Osteoporosis is a skeletal disorder characterized by decreased bone strength and density.

Epidemiology

  • Prevalence – 74% of females >80 years have osteoporosis
  • Age – onset usually >50 years
  • Sex – M<F
  • Ethnicity – lower incidence in African Americans

Risk Factors

  • Relative risk factors for primary osteoporosis (bone loss as a result of normal aging)
    • Caucasian or Asian race – increases by 1.5-3.0 for each T score decrease of 1.0 on bone mineral density (BMD)
    • Female sex
    • Older age – increases by 2-3 each decade >50 years
    • Low body weight (<127 lbs. or BMI ≤21) – increases by 1.2-2.0
    • Family history of osteoporosis
    • Personal history of fracture – increases up to 8
    • Tobacco history – increases by 1.2-2.0
    • History of hip fracture in first-degree relative – increases by 1.2-2.0
  • Risk factors for secondary osteoporosis (bone loss as a result of disease or medication)

Pathophysiology

  • Usually a result of age-related bone loss due to abnormal bone remodeling
  • May occur because patient did not reach optimal bone mass as an adolescent
  • Bone metabolism regulated by vitamin D, calcium, estrogens, androgens, parathyroid hormones

Clinical Presentation

  • Often asymptomatic, discovered during screening
  • Sentinel fractures
    • Also called fragility fractures
    • Often the first sign of osteoporosis in an asymptomatic patient
    • Defined as wrist, hip, or vertebral fracture (even with a traumatic event)
  • Most common presentation in symptomatic patients
    • Height loss
    • Kyphosis
    • Bone pain
    • History of previous fractures

Treatment

  • Treatment recommendations (NOF, 2013)
    • Initiate treatment in individuals with
      • Hip or vertebral fractures (clinical or asymptomatic)
      • T-scores ≤-2.5 at femoral neck, total hip, or lumbar spine by DXA
      • Postmenopausal women and men ≥50 years with low bone mass (T-score between -1.0 and -2.5) at femoral neck, total hip, or lumbar spine by DXA and 10-year hip fracture probability ≥3% or 10-year major osteoporosis-related facture probability ≥20% (based on FRAX)
    • Once treatment is initiated, recommend DXA testing every 2 years
  • Rare complication – jaw osteonecrosis due to osteoporosis therapy
    • Majority of patients are on high-dose IV therapy with nitrogen-containing drug (bisphosphonates)
    • Occurs almost exclusively in oncology patients with dental problems
    • No monitoring tests available to predict this complication

Indications for Laboratory Testing

  • Tests generally appear in the order most useful for common clinical situations
  • Click on number for test-specific information in the ARUP Laboratory Test Directory
Test Name and Number Recommended Use Limitations Follow Up
C-Telopeptide, Beta-Cross-Linked, Serum 0070416
Method: Quantitative Electrochemiluminescent Immunoassay

Preferred test to measure bone resorption and monitor response to antiresorptive therapy (bisphosphonates, hormone replacement therapy)

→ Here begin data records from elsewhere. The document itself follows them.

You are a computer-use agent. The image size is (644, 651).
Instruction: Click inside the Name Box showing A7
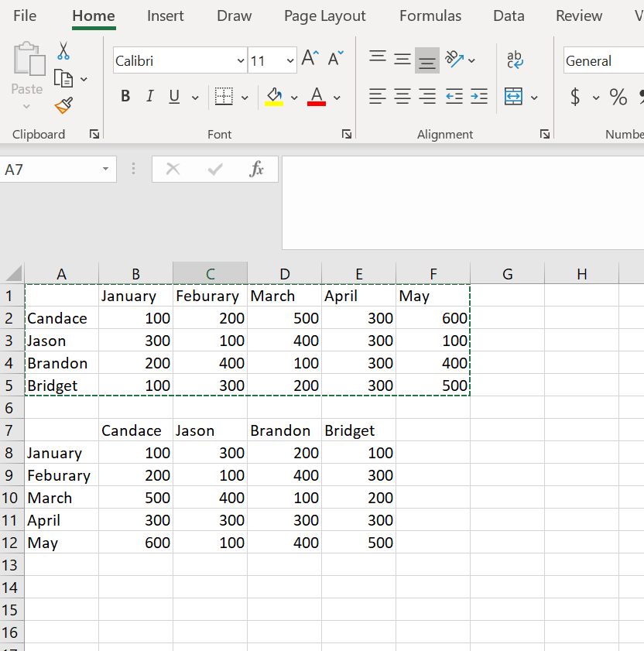tap(54, 169)
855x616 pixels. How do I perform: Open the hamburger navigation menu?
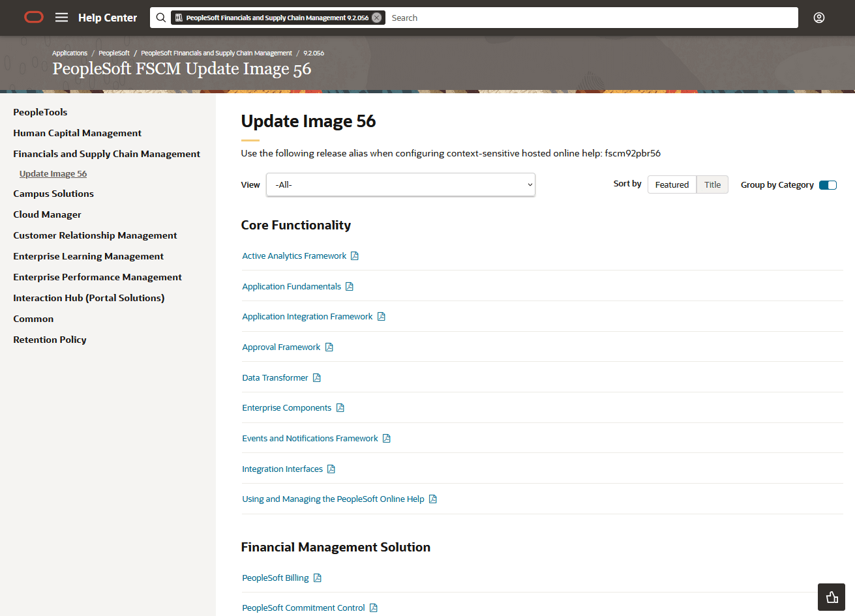point(61,18)
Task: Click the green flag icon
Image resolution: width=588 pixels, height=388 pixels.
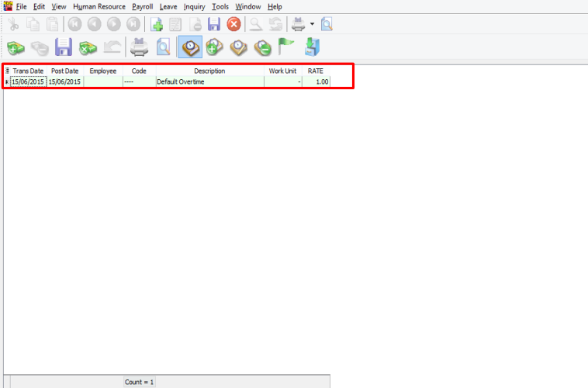Action: coord(287,48)
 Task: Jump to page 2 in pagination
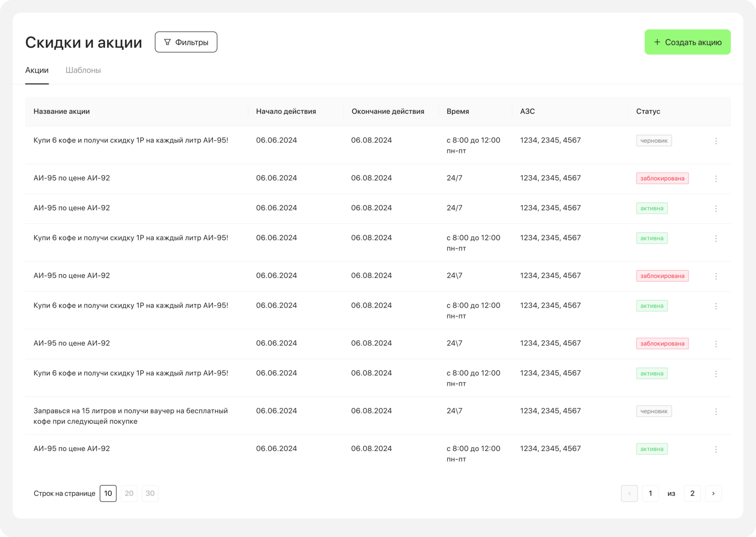point(692,493)
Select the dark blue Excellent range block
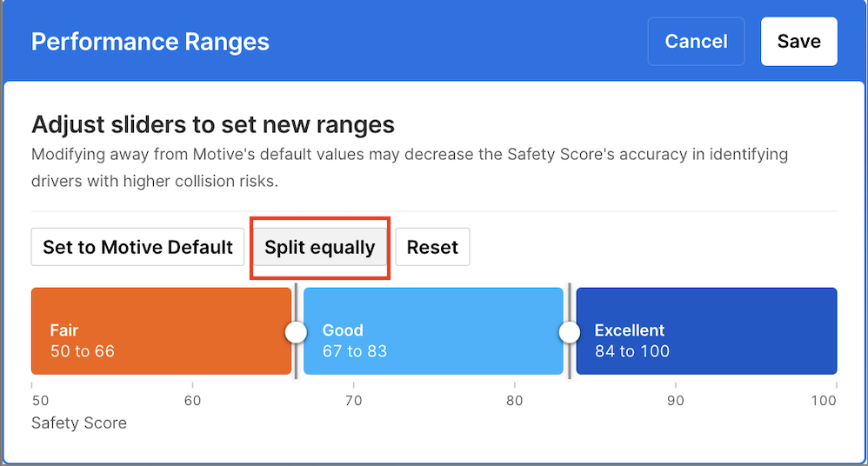The image size is (868, 466). tap(706, 331)
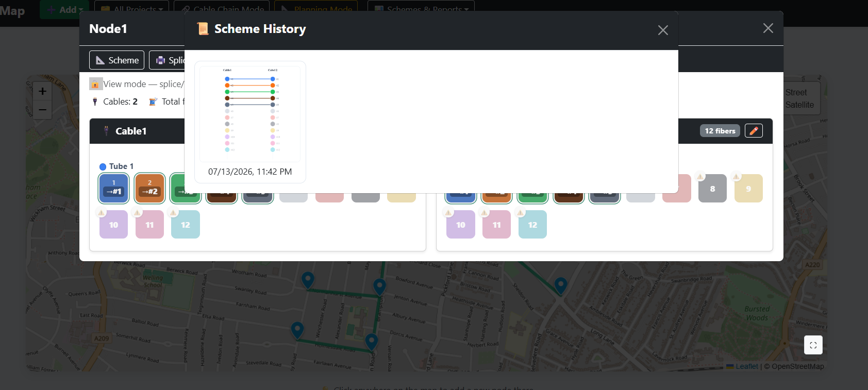Select light blue fiber 12 in Cable1
Viewport: 868px width, 390px height.
click(186, 224)
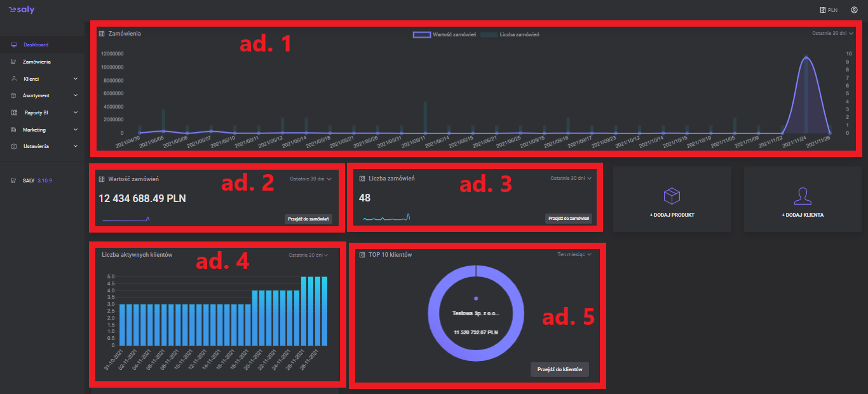This screenshot has width=868, height=394.
Task: Click the '+ Dodaj produkt' tile
Action: 672,199
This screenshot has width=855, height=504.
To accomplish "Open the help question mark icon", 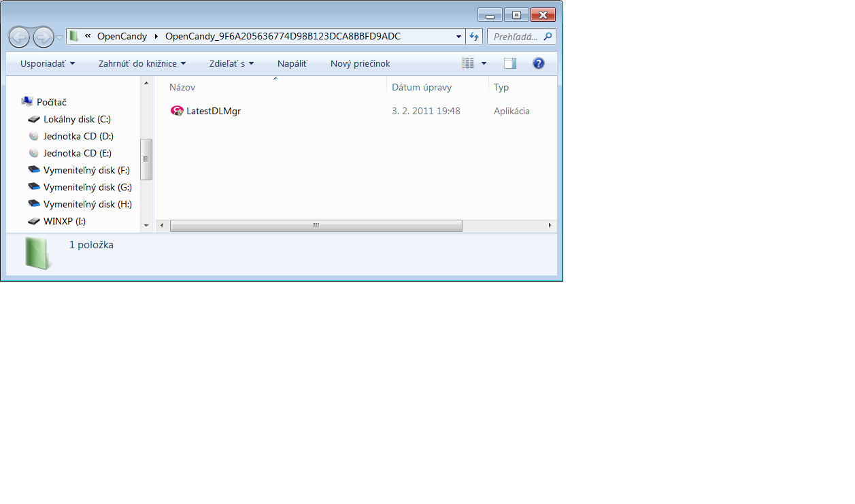I will click(538, 63).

When using test to monitor response to therapy, initial testing should occur prior to beginning therapy; reevaluate 3-6 months after starting therapy

Baseline concentration of CTX must be established before treatment begins

Intraindividual variability of CTX must be considered when interpreting test results (eg, diet, exercise, time of day)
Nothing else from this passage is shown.